» WHAT THE TASK REQUIRES
Everything from the line that contains "Epidemiology (36, 63)" to the final line of the data, both ends included, must be set down exactly, apart from the pictures.

» EXERCISE DATA
**********
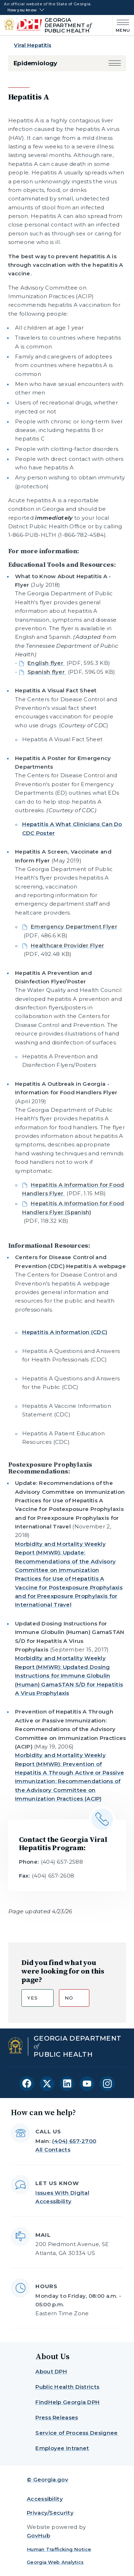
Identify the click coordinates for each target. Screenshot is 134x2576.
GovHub (38, 2535)
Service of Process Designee (76, 2432)
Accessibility (45, 2498)
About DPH (51, 2371)
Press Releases (56, 2417)
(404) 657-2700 (74, 2141)
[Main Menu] (121, 25)
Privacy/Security (50, 2512)
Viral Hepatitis (32, 45)
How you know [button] (22, 10)
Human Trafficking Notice (59, 2549)
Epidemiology (36, 63)
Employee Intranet (62, 2448)
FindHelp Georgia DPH (67, 2402)
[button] (115, 63)
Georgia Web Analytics (55, 2562)
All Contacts (52, 2149)
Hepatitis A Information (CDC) (65, 1332)
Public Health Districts (67, 2386)
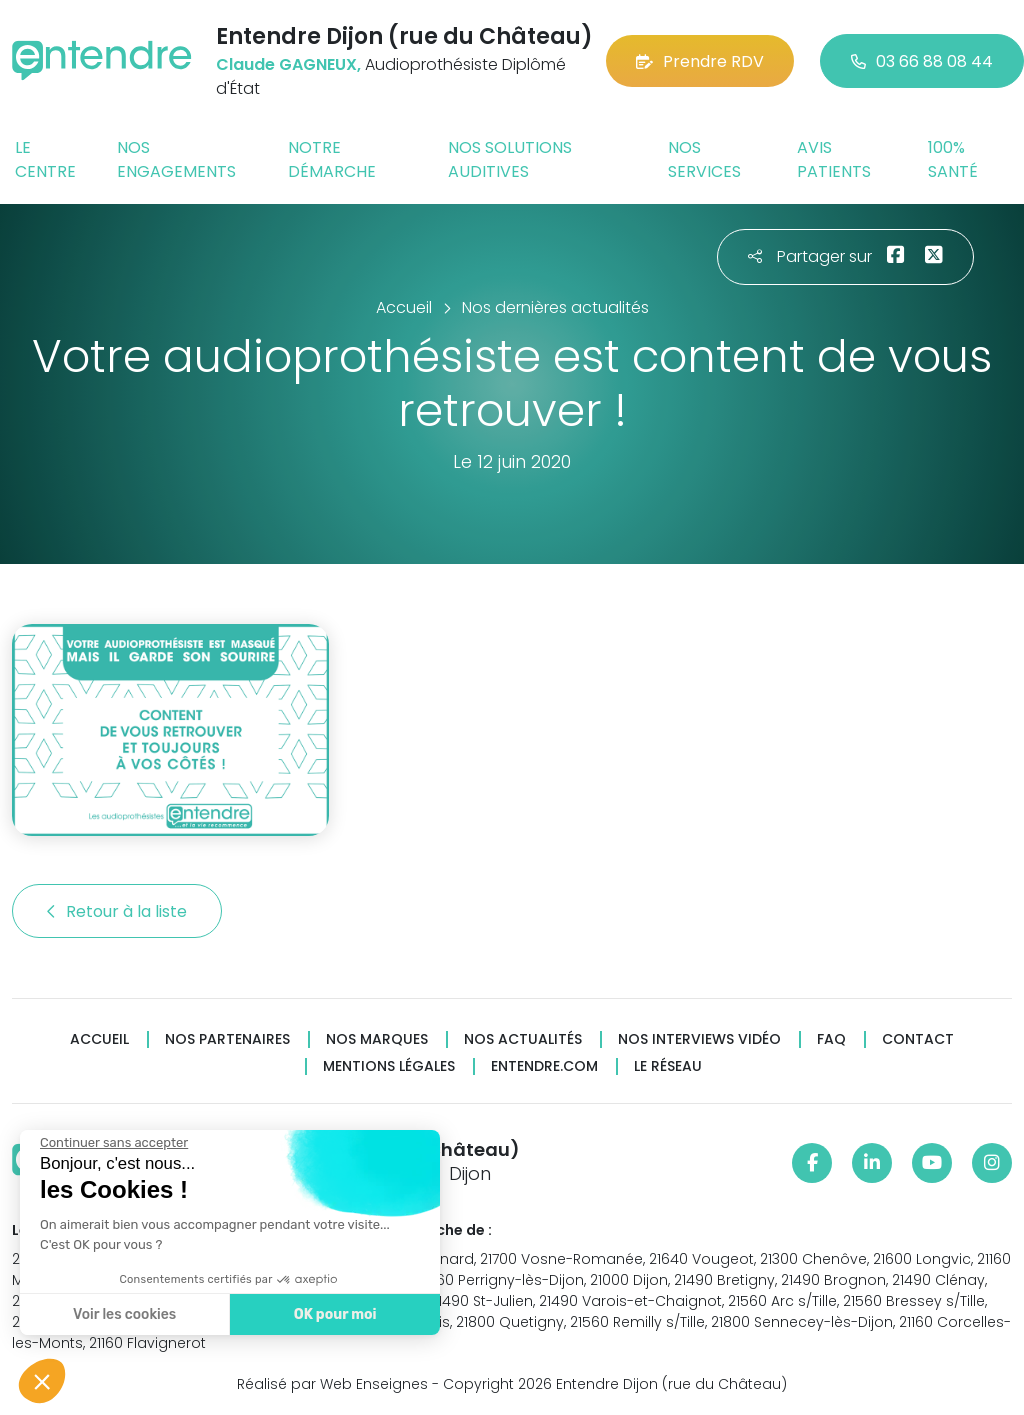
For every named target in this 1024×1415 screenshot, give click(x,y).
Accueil (99, 1039)
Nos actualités (523, 1039)
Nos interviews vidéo (699, 1039)
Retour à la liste (117, 911)
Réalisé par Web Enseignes (332, 1384)
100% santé (953, 159)
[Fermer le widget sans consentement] (113, 1143)
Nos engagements (176, 159)
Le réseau (668, 1066)
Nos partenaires (227, 1039)
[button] (42, 1381)
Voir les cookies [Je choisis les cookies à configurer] (123, 1314)
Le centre (45, 159)
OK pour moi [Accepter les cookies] (334, 1314)
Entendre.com (544, 1066)
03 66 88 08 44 (922, 61)
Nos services (704, 159)
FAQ (831, 1039)
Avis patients (834, 159)
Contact (918, 1039)
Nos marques (377, 1039)
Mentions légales (389, 1066)
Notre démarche (332, 159)
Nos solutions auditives (510, 159)
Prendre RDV (700, 61)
**********
» YOUR SOLUTION
Epidemiology (36, 63)
Employee Intranet (62, 2448)
FindHelp Georgia DPH (67, 2402)
[button] (115, 63)
Georgia Web Analytics (55, 2562)
All Contacts (52, 2149)
Hepatitis A Information (CDC) (65, 1332)
Public Health Districts (67, 2386)
For every named target in this 1024×1415 screenshot, give click(x,y).
Accueil (99, 1039)
Nos actualités (523, 1039)
Nos interviews vidéo (699, 1039)
Retour à la liste (117, 911)
Réalisé par Web Enseignes (332, 1384)
100% santé (953, 159)
[Fermer le widget sans consentement] (113, 1143)
Nos engagements (176, 159)
Le réseau (668, 1066)
Nos partenaires (227, 1039)
[button] (42, 1381)
Voir les cookies [Je choisis les cookies à configurer] (123, 1314)
Le centre (45, 159)
OK pour moi [Accepter les cookies] (334, 1314)
Entendre.com (544, 1066)
03 66 88 08 44 (922, 61)
Nos services (704, 159)
FAQ (831, 1039)
Avis patients (834, 159)
Contact (918, 1039)
Nos marques (377, 1039)
Mentions légales (389, 1066)
Notre démarche (332, 159)
Nos solutions auditives (510, 159)
Prendre RDV (700, 61)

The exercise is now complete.